** EXTRACTED ENTRIES follows **

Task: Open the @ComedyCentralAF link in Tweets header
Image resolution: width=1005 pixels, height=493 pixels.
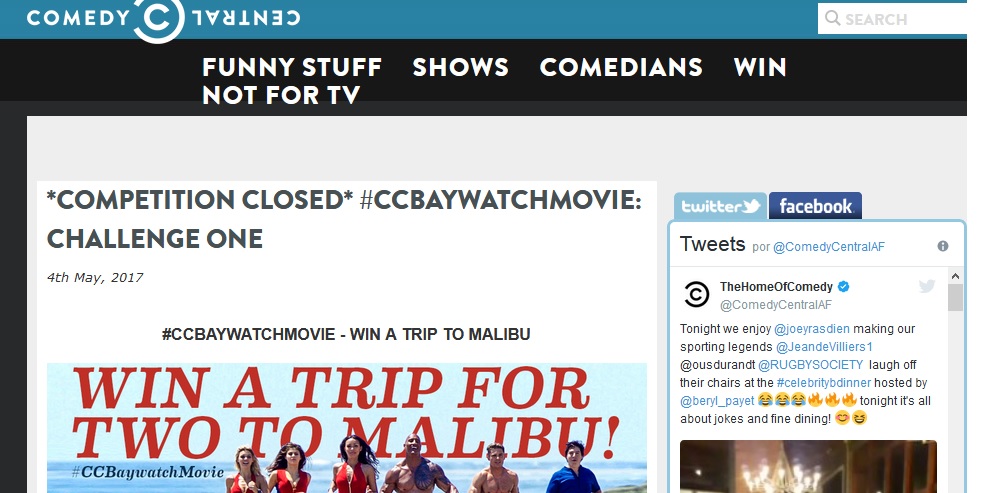Action: (x=829, y=247)
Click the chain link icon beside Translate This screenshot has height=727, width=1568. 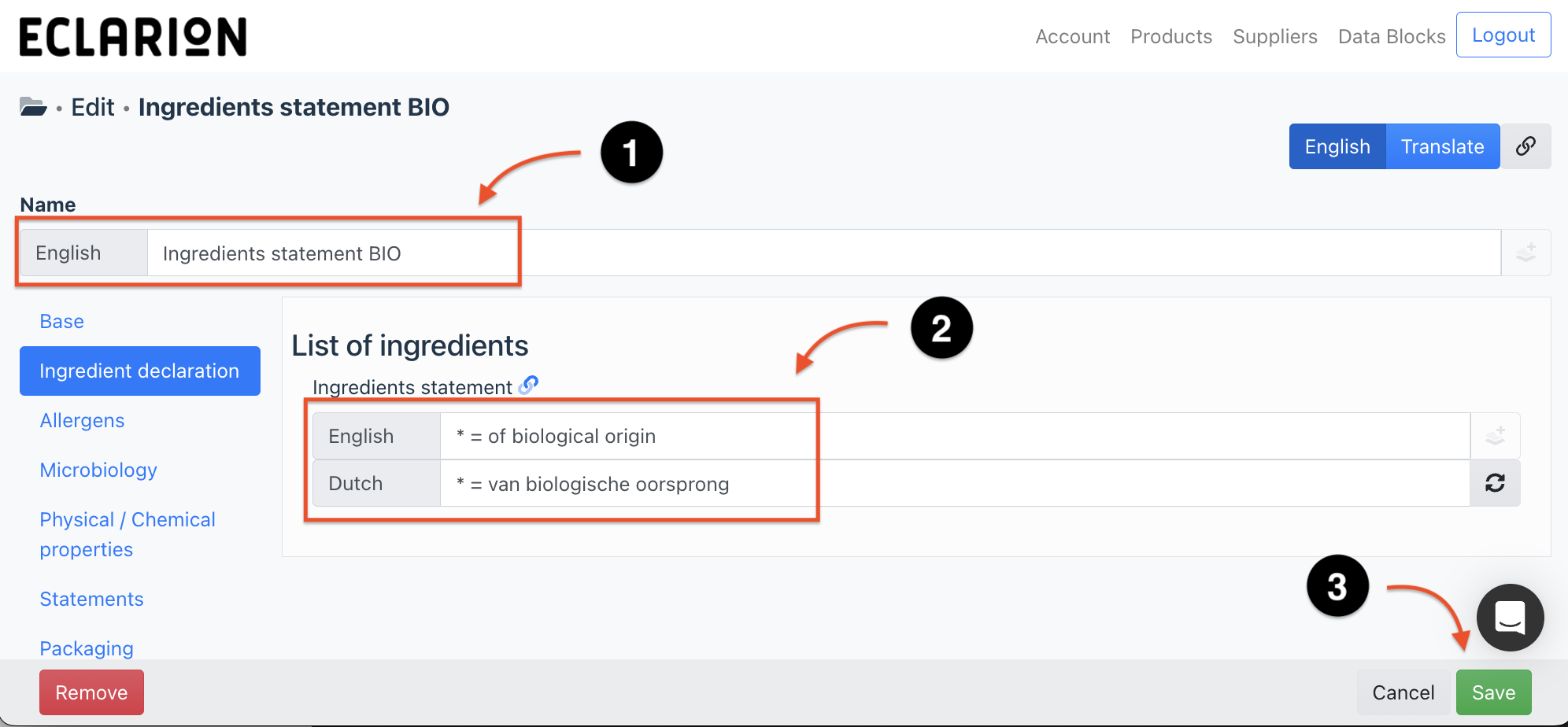(x=1525, y=146)
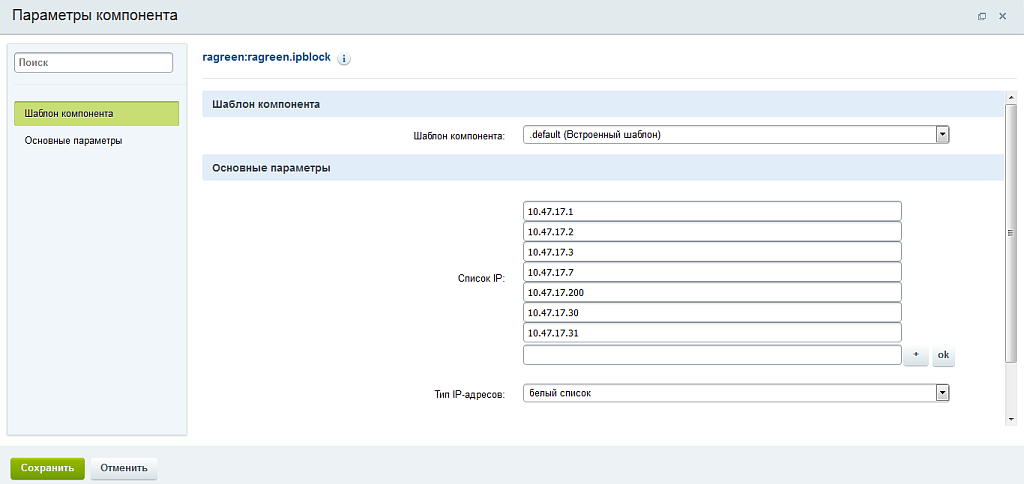Click the Сохранить button
Screen dimensions: 1024x484
47,467
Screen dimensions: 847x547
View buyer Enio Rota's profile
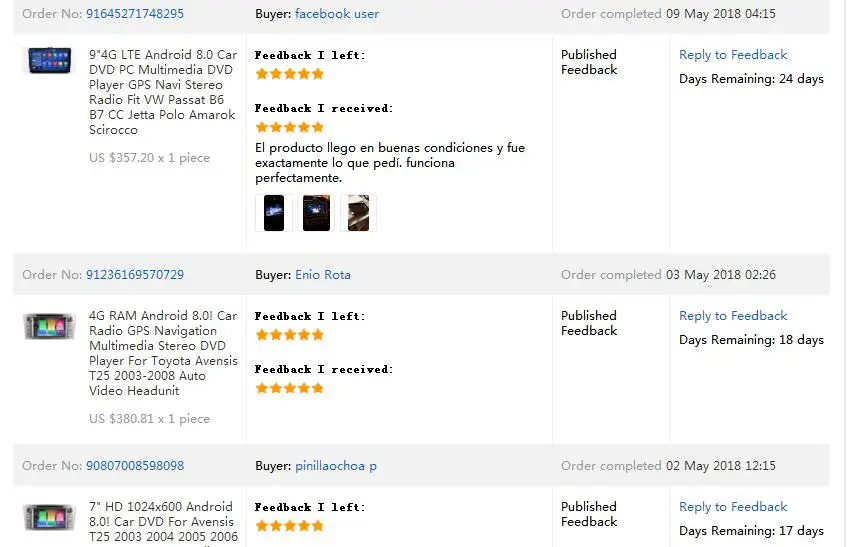pos(322,275)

** End of EXTRACTED ENTRIES **

REQUIRED WORK
Beginning with the line where "Screen dimensions: 847x547" appears, reproduce every remaining line of the listing above, the last one included, but none of the pictures.

COMPLETED EXERCISE
Screen dimensions: 847x547
View buyer Enio Rota's profile
pos(322,275)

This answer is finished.